**DIRECTIONS FOR THIS TASK**
The answer must be an exact copy of the lines from the one containing "Instruction: Select the" through the last line of the records, with the pictures left out.

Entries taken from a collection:
******************************

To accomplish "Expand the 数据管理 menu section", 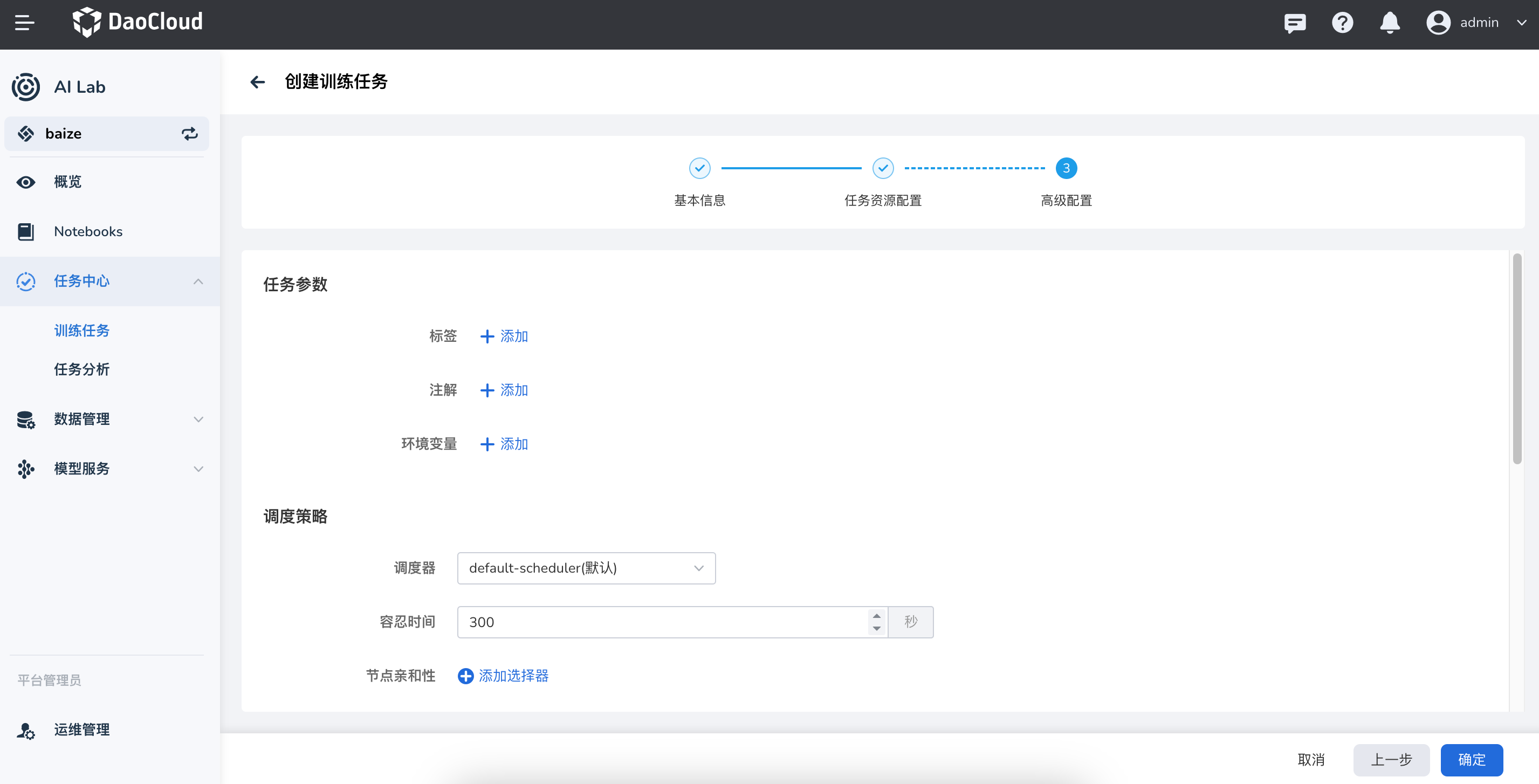I will tap(198, 419).
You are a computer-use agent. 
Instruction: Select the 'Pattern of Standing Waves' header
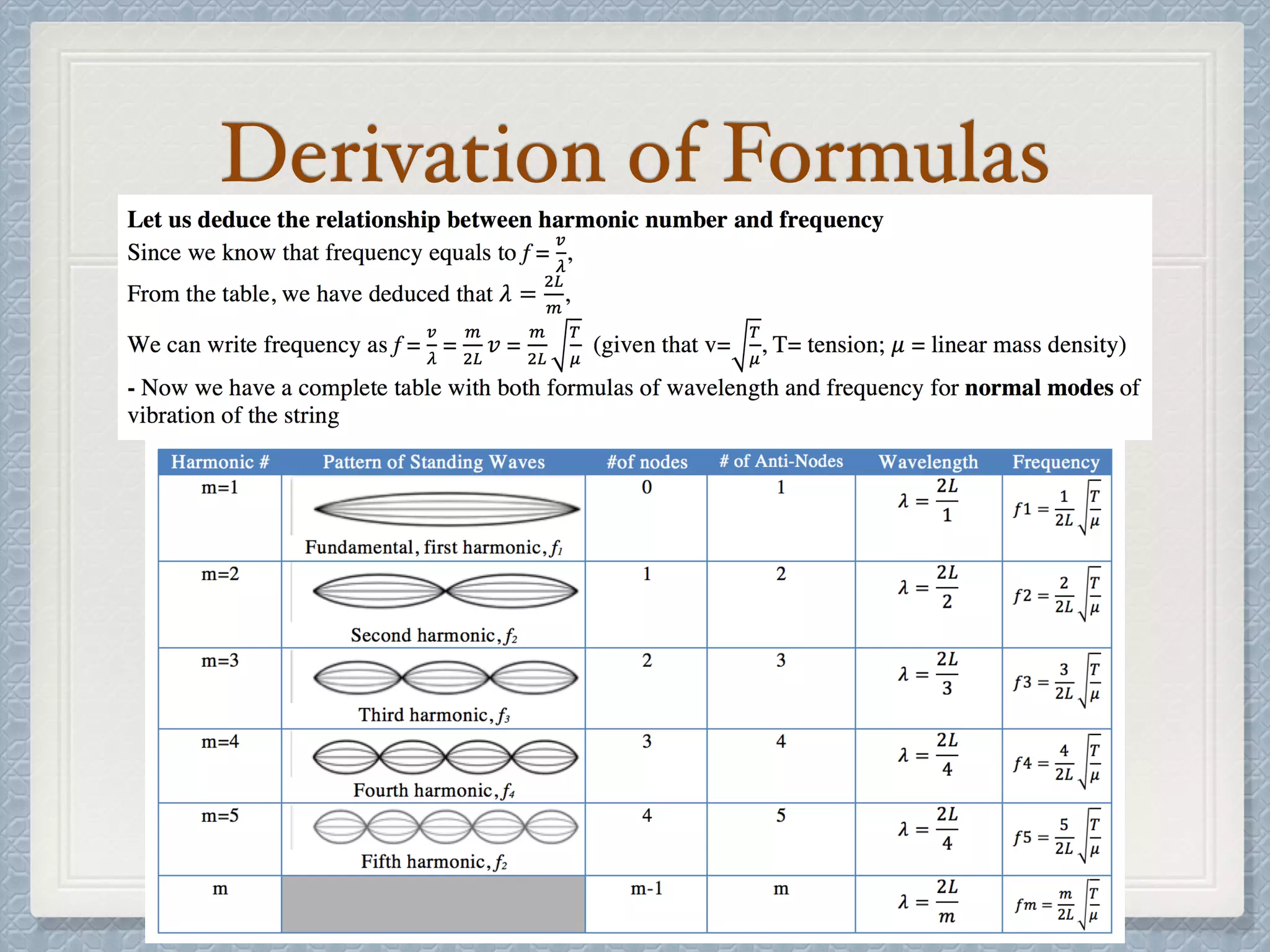click(433, 462)
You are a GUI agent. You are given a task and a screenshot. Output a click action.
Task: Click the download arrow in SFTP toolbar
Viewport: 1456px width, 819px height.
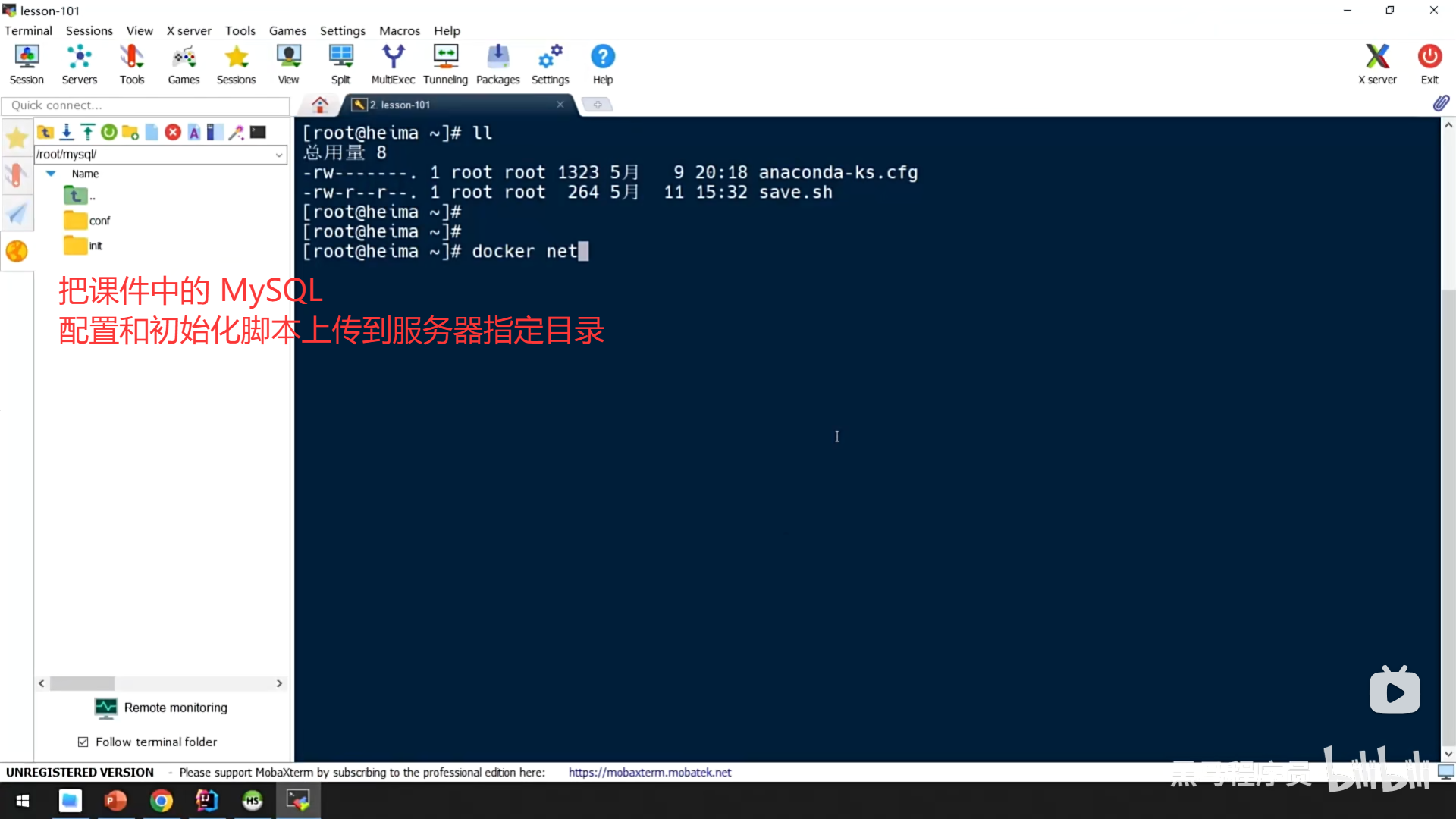coord(67,133)
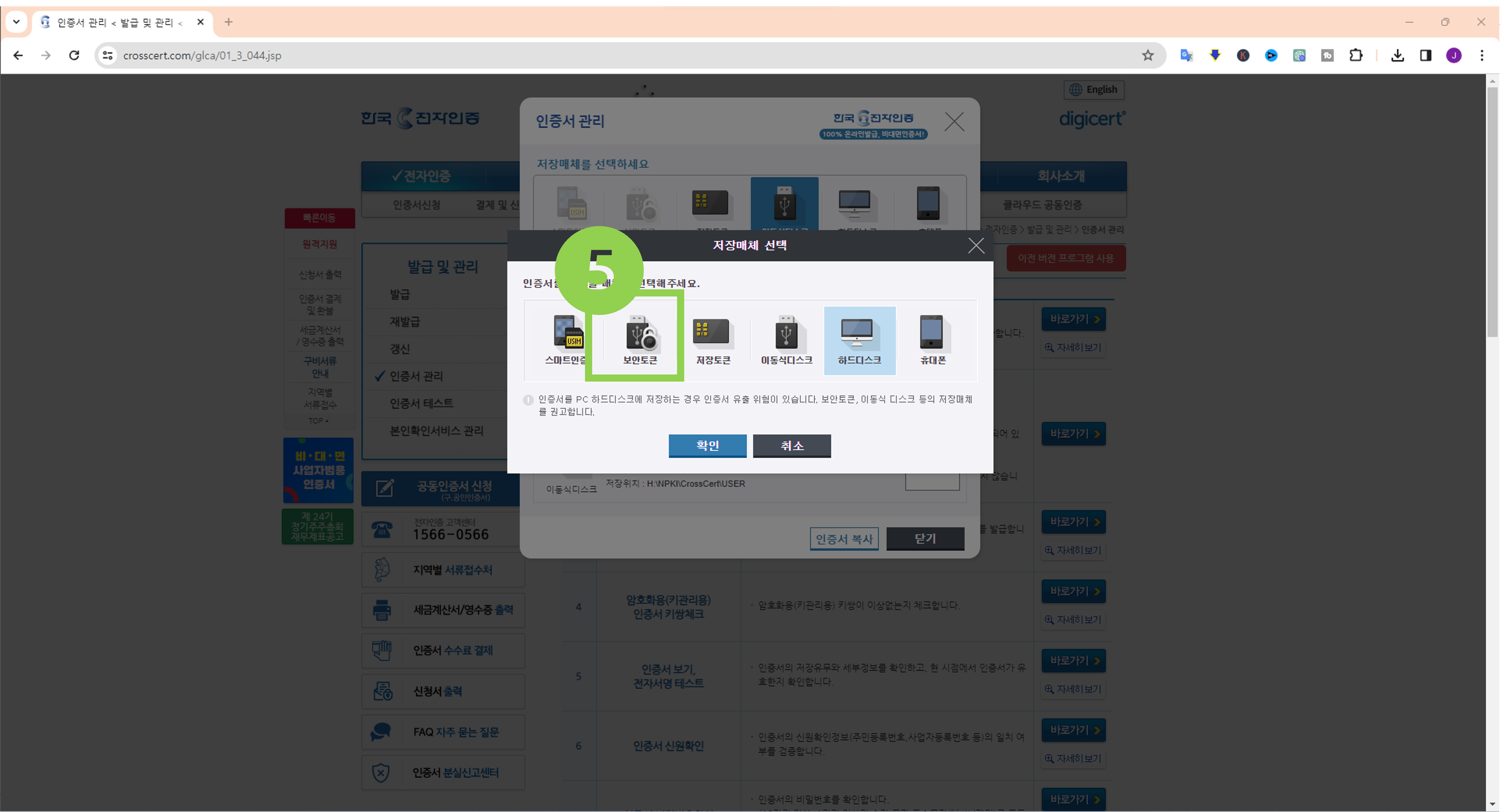Viewport: 1500px width, 812px height.
Task: Select the 보안토큰 security token icon
Action: [x=640, y=339]
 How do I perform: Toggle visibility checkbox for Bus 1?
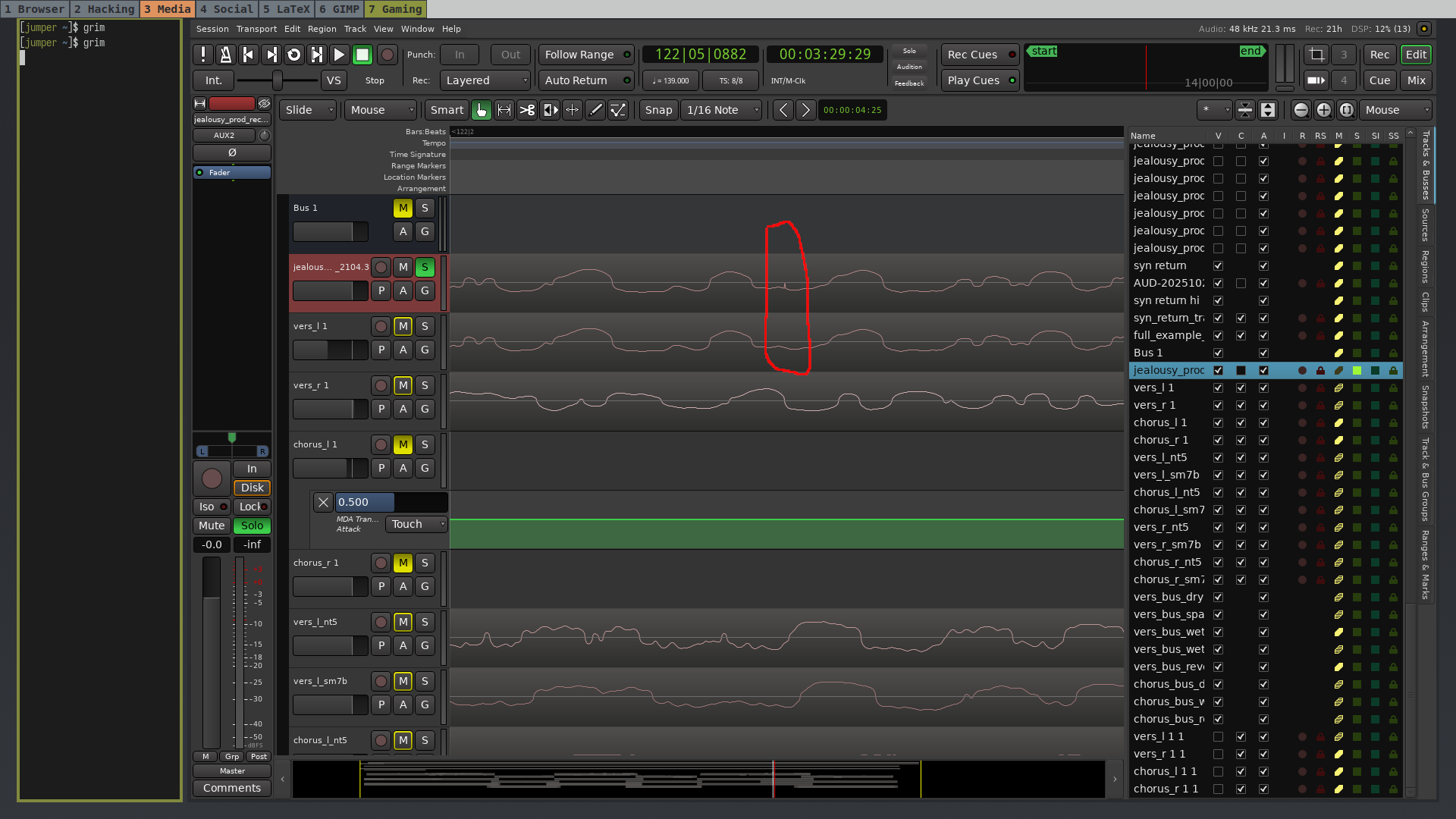pyautogui.click(x=1218, y=353)
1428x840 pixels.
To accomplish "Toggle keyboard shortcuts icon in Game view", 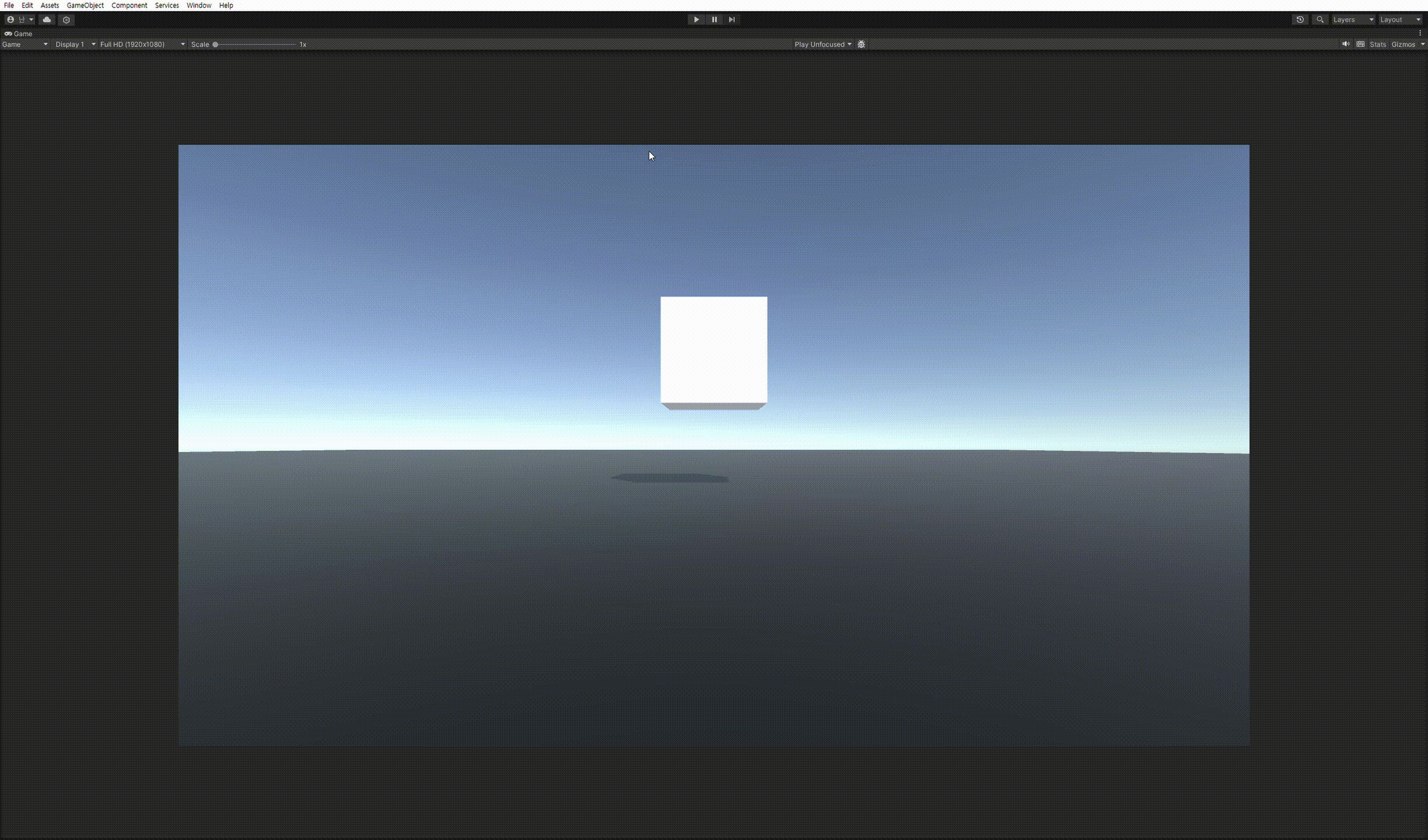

******************************

**YOUR SOLUTION**
Instruction: Select the 'Pattern of Standing Waves' header
click(433, 462)
You are a GUI agent. You are given a task and a screenshot. Output a click action.
Task: Click the download arrow in SFTP toolbar
Viewport: 1456px width, 819px height.
coord(67,133)
Viewport: 1500px width, 812px height.
Task: Select the 보안토큰 security token icon
Action: [x=640, y=339]
 How do I perform: Toggle visibility checkbox for Bus 1?
pyautogui.click(x=1218, y=353)
1428x840 pixels.
To accomplish "Toggle keyboard shortcuts icon in Game view", 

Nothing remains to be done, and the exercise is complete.